Forse Dagospia ha avuto successo perché in un paese cattolico vellica l'animo pecoreccio, per cui la buona borghesia vi ritrova ogni giorno il suo lato oscuro camuffato da sito di notizie? Roberto D'Agostino ha inventato del resto un neologismo, Cafonal, per dare corpo a questo sentimento.
"Cafonal non vuol dire cafone. E' invece il buffo e grottesco di un ceto che vuole imitare un modello più alto senza averne le qualità. E' un parterre che conosco benissimo, avendo frequentato per una vita le feste romane. Era l'Italia di Capital, la rivista che celebrava i condottieri. Figure che aspiravano ad essere l'avvocato Agnelli, senza averne il talento, e che correvano da Caraceni a farsi i vestiti sui misura come lui, senza averne la classe".

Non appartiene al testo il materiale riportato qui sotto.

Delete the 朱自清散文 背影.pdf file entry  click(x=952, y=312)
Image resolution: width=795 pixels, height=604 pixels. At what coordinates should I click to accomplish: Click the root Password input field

E poi, una volta giunti ai ricevimenti, si avventavano sul buffet senza ritegno, ripresi dall'obiettivo del fotografo Umberto Pizzi. "Quando Paolo Sorrentino girò "La Grande Bellezza", venne prima da me, e mi chiese una consulenza. Gli dissi: "Roma è difficile e complicata, per il semplice fatto che i romani non confondono mai la cronaca con la storia. Roma non è mica Posillipo, comunque poi me lo portai in giro lo stesso, e lui in effetti capì che era una città molto più complessa di come l'aveva immaginata".
Senza Dagosex, la sezione porno del sito, i numeri sarebbero gli stessi? "Ora, premesso che il sesso è il motore della vita, aggiungo subito che non è vero che vengono sul sito per questo, se vuoi vedere il porno vai su Youporn, che fa 3 miliardi di pagine".
Resta il fatto che Dagospia vive spesso dei pezzi altrui: del copia e incolla delle fatiche dei giornalisti. Le sembra corretto? "Ma io ci metto i titoli più eccitanti e vi do un'interpretazione che fa rivivere il pezzo. Ci sono fior di giornalisti, di cui non faccio i nomi, che chiamano per farsi riprendere da Dago, del resto siamo noi una boutique, non un supermarket".
E il faccendiere Luigi Bisignani è il padrone occulto, il deus ex machina di molte trame editoriali? D'Agostino si inalbera. "Ecco un'altra cazzata!". Però spesso, insistiamo, non si capiscono quali sono i confini tra una notizia e gli avvertimenti anonimi spediti al malcapitato di turno. "Ma almeno i politici li avviso dei guai che potrebbero combinare", taglia corto Dago.
Insomma, pur con i suoi vizi e i suoi eccessi, Dago è pur sempre una storia di successo, un pezzo del carattere italiano, di cui amplifica vizi, provincialismi e ossessioni. "Ho un solo padrone ed è algoritmo: mi dà in tempo reale il gradimento di ogni pezzo, sul sito e sui social. Internet ha questo di rivoluzionario: il cliente ha sempre ragione, e noi dobbiamo servirlo".